According to the IRS, Internet Domain Names are generally regarded as intangible personal property and the nominal annual domain name registration fees are generally deductible. If a retailer acquires a domain name, then capitalization should also be considered. To clarify further, we can break down the acquisition of domain names in the following scenarios:
- An entity purchases a domain name for the purpose of developing a brand; The monies spent are allocated as an asset that can be depreciated over time.
- An entity purchases a domain name with the purpose selling in the future; The monies spent to purchase the domain name(s) are treated as inventory or cost of goods sold.
- An entity monetizes the domain name; The monies earned from domain monetization are treated as revenue.
Any expenses that are incurred with the process of purchasing or maintaining a domain name offset any revenue or cost of goods sold. Typical expenses include the following:
Registrar fees, Hosting fees, Commissions or fees paid to brokers to buy or sell your domain name, domain development tool costs, or any domain development costs.
Some important tax issues to consider:
- Purchasing and selling domain names as a business or individual; Businesses use Form 4797 while individuals report the sales on Schedule D for capital gains.
- Donating domain names; This strategy must be carefully considered because donations of property that has appreciated falls under very strict IRS guidelines.
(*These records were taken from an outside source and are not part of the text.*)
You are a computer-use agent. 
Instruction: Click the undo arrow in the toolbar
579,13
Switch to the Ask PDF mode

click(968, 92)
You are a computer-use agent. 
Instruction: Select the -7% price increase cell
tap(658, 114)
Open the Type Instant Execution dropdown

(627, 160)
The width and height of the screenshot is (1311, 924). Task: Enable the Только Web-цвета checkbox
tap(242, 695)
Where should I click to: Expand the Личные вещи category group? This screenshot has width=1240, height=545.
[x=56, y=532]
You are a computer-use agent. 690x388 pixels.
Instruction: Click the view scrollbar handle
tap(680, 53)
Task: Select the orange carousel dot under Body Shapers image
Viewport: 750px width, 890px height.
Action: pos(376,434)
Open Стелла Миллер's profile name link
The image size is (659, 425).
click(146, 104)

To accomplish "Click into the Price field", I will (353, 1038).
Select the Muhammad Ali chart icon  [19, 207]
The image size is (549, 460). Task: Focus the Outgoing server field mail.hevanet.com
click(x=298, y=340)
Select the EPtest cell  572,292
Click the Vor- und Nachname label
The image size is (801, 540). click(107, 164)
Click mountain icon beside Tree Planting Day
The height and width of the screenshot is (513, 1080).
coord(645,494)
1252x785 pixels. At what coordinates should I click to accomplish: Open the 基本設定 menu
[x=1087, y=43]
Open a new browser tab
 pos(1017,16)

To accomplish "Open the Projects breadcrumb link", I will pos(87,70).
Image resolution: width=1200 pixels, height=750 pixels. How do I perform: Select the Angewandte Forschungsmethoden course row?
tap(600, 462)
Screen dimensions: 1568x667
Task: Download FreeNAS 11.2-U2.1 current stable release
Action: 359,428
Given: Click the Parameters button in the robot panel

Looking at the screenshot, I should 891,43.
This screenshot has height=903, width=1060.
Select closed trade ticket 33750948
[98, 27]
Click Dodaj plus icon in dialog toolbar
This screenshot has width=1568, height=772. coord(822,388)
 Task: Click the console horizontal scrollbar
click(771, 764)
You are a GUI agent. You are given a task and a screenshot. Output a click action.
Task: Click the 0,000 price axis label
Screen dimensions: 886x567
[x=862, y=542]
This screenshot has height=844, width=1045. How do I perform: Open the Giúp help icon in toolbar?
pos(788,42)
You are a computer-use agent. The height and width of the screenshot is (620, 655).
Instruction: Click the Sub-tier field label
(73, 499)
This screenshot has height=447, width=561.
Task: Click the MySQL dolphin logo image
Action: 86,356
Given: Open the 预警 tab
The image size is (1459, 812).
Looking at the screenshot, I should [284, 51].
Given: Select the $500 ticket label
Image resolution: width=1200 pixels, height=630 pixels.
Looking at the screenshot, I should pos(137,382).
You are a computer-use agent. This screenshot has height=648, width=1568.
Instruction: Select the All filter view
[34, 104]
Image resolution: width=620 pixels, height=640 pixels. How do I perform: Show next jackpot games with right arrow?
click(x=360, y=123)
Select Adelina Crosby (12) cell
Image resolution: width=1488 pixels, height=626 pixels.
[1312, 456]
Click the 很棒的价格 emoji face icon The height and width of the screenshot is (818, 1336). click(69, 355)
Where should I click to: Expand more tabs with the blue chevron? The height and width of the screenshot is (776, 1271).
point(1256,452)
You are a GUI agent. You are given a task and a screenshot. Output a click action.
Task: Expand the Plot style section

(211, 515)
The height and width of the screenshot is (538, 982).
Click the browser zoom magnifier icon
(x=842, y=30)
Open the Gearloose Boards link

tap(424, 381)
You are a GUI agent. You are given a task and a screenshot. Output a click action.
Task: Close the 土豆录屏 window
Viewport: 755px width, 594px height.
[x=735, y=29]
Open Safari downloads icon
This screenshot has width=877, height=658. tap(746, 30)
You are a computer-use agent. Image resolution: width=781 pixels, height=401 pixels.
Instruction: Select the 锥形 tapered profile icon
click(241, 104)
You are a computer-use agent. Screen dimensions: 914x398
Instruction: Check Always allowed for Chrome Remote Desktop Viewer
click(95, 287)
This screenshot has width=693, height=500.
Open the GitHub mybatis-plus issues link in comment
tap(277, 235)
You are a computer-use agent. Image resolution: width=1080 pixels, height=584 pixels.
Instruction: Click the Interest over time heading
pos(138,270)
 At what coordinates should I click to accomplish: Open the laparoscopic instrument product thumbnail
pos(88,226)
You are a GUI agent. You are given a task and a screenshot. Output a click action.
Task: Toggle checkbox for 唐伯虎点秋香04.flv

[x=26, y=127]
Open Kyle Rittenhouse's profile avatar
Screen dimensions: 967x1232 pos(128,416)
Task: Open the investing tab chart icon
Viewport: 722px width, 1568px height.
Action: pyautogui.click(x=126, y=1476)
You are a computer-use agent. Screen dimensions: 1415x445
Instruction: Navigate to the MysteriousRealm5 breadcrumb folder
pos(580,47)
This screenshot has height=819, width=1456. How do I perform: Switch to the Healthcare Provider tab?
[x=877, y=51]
For example, for noncash gifts with a valued more than $5,000, you will need to acquire a qualified appraisal which must be dated no earlier than 60 days before the donation date and not past the filing date of your tax return.
- Leased or Owned Domain Names;
A couple of professional references for tax guides at a relatively low cost are available online called Domain Name Tax Guide and Domain Tax Guide.
Tough Domains does not promote any tax strategy and before making any important decisions regarding your tax affairs. You should always consult a licensed qualified tax professional that understands the domaining industry and has experience in filing taxes for entities in the domain business.